Happy hump-day! (actually, it’s my Thursday since I’m taking Friday off – hooray!) 🙂
And, I’ve decided that I’m officially over summer. I’m done with these obnoxious temps, fo shiz – 96 degrees in September just should not happen.
Did I say September?
So, weather Gods, please bring on fall, complete with colored leaves, sweaters, boots, pumpkin-flavored things, apples, scarves and COOL WEATHER. Thanks.
This morning’s run was early and sweaty, but thankfully Megan kept me good company 🙂 The conversation definitely made it well worth it – that’s 8.5 easy miles in the books.
The appetite is kicking into high gear again, and I ravenously devoured breakfast post-stretching/core work/shower.
The usual cereal – TJ’s High Fiber with Fruit & Nuts/Nature’s Path Heritage flakes with organic raspberries and almond milk.
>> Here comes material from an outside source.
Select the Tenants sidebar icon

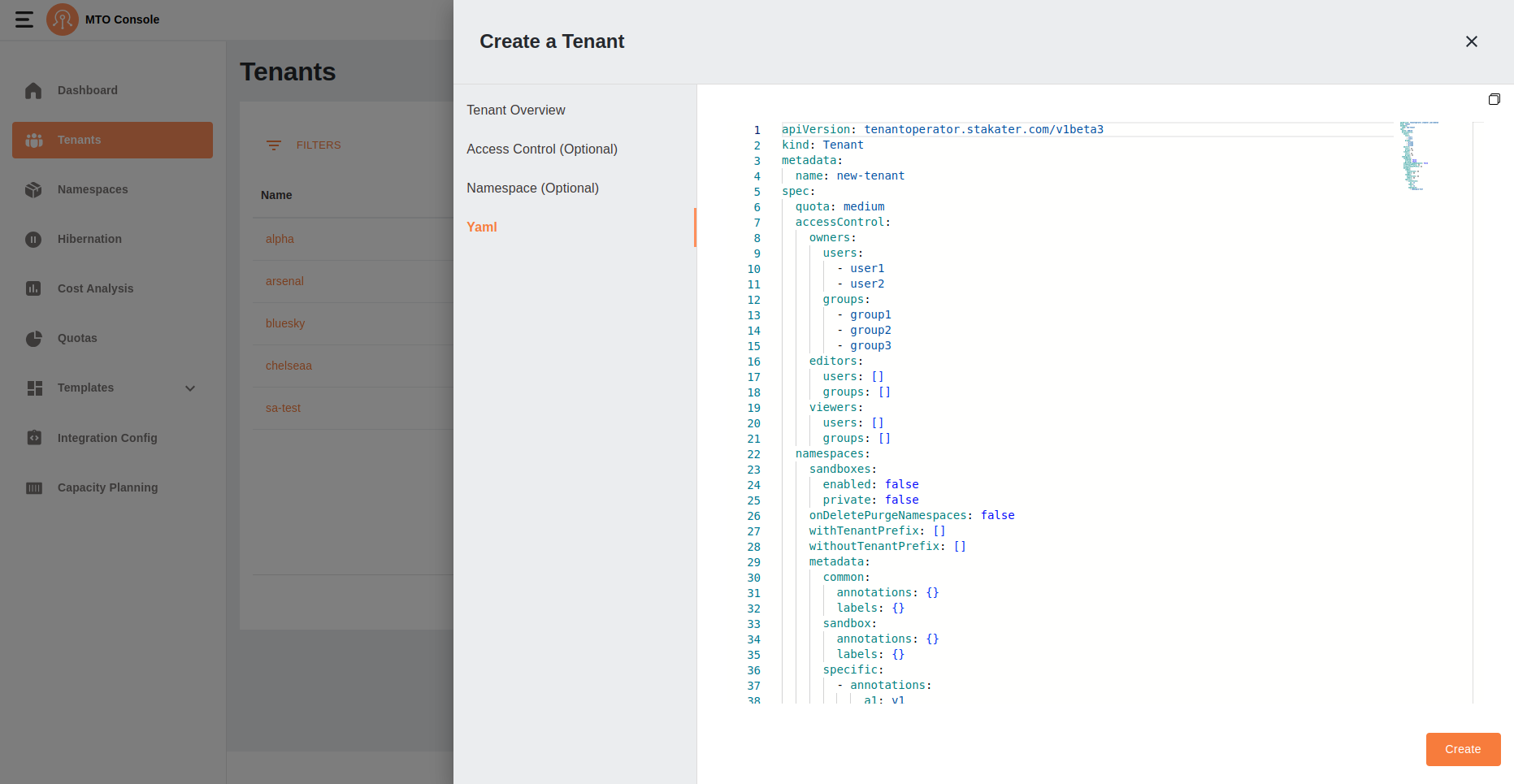33,140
And unpictured coffee, of course!
My day involved work and more marveling at the amazing Eataly. Don’t worry – a full post is coming soon! Here is one shot to entice you in the meantime…
Did someone say carbs? 🙂
Per usual lately, I made some weekday dinners ahead of time (on Sunday) so I wouldn’t have to cook at night. I’ve got a short, busy work-week, so not worrying about dinner is a definite plus!
I used a some of the produce scored at a recent trip to the Union Square Greenmarket, as well as some other veg from Whole Foods, some ground turkey breast and quinoa.
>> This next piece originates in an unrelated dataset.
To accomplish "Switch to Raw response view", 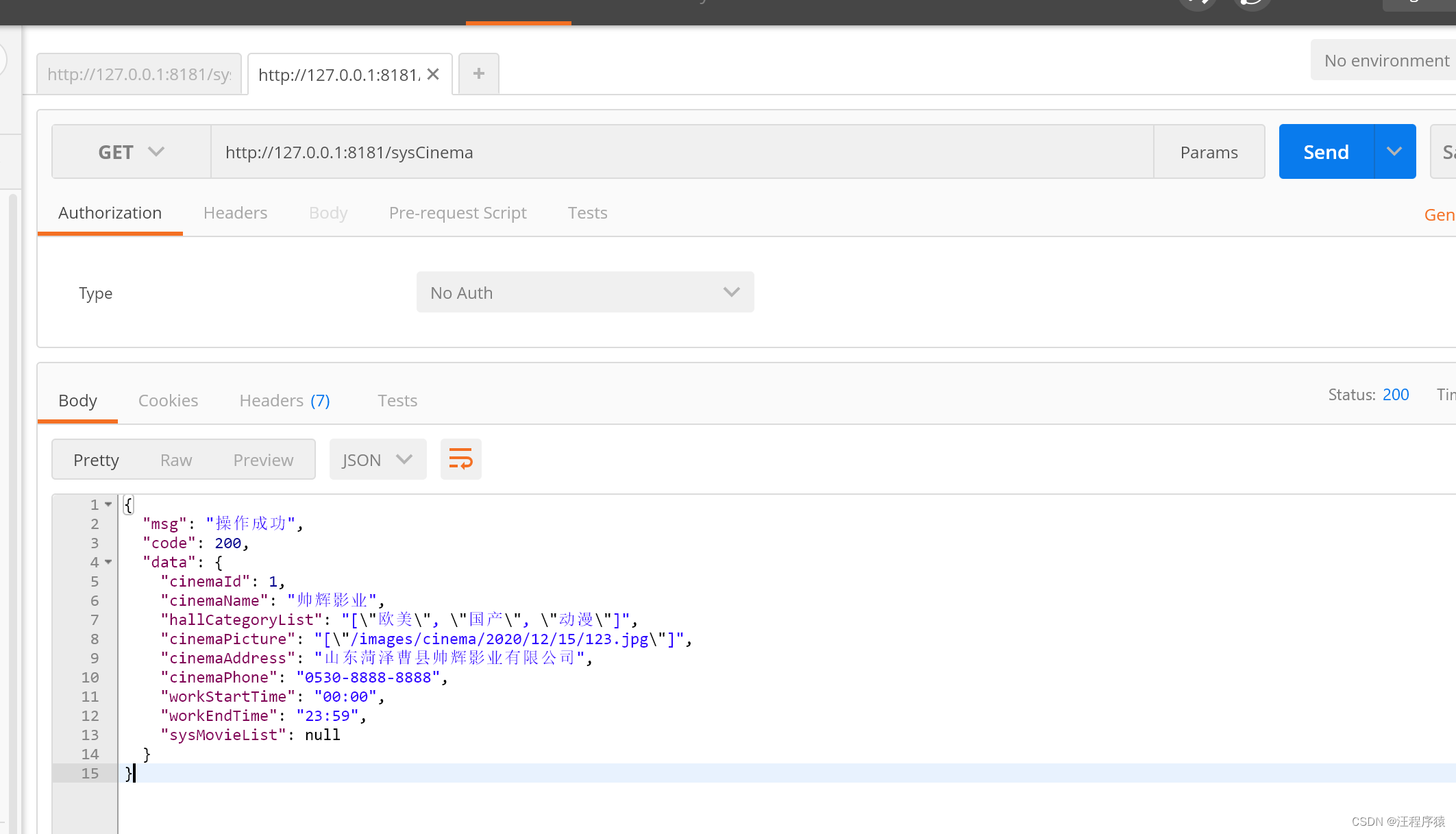I will pos(176,460).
Green beans, bell peppers, onion, eggplant, zucchini and broccoli, to name a few!
I threw everything in a fry pan with a smidge of olive oil.
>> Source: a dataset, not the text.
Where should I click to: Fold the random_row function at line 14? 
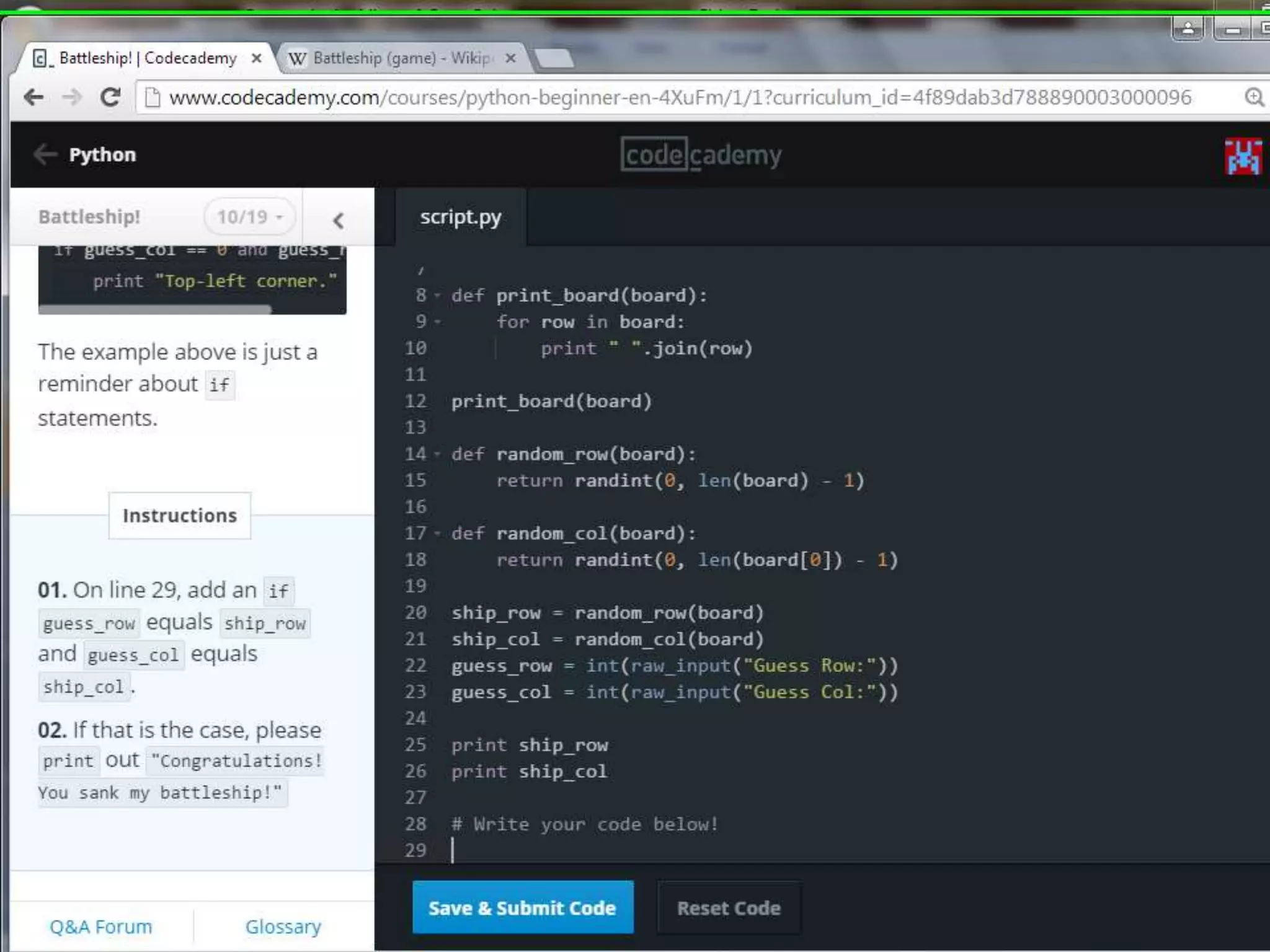pos(438,454)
Chopped up some gorgeous local, organic grape tomatoes
And separated everything into Tupperware (the quinoa is at the bottom!)
Threw in some leftover roasted beets for good measure…
Now that it’s September, it is officially the “Monster Month” for marathon training (well, for those training for NYCM or another fall ‘thon). This is the month when mileage is ramped up and serious work is done. Looking at my training plan (which I’ve tweaked and updated multiple times this week…ahh!), it’s going to be a tough one.
Since my number one goal is to get to the starting and finish lines uninjured, here’s my Monster Month plan:
- Make easy runs truly easy, which for me is around 9:20 – 9:35/mile pace
- Stretch – I stretch before and after each run, as well as multiple times per day. This is SO important for me, or else the leggies get really tight
- Foam roll – I do this as much as I stretch to keep things loose (I’m talkin’ to you, IT bands!)
- Ice – I ice various aches and pains daily to aid in recovery and reduce inflammation, even at work with a little ziplock bag full of ice
- Listen to my body – if something hurts, I plan to be extra cautious and swap running days for rest or XT when needed
- Fuel/refuel correctly – bring it, carbs!
This section on the Runner’s World website has a lot of great articles about the Monster Month and marathon prep – check it out!
Question: Any more tips on staying healthy while ramping up the miles?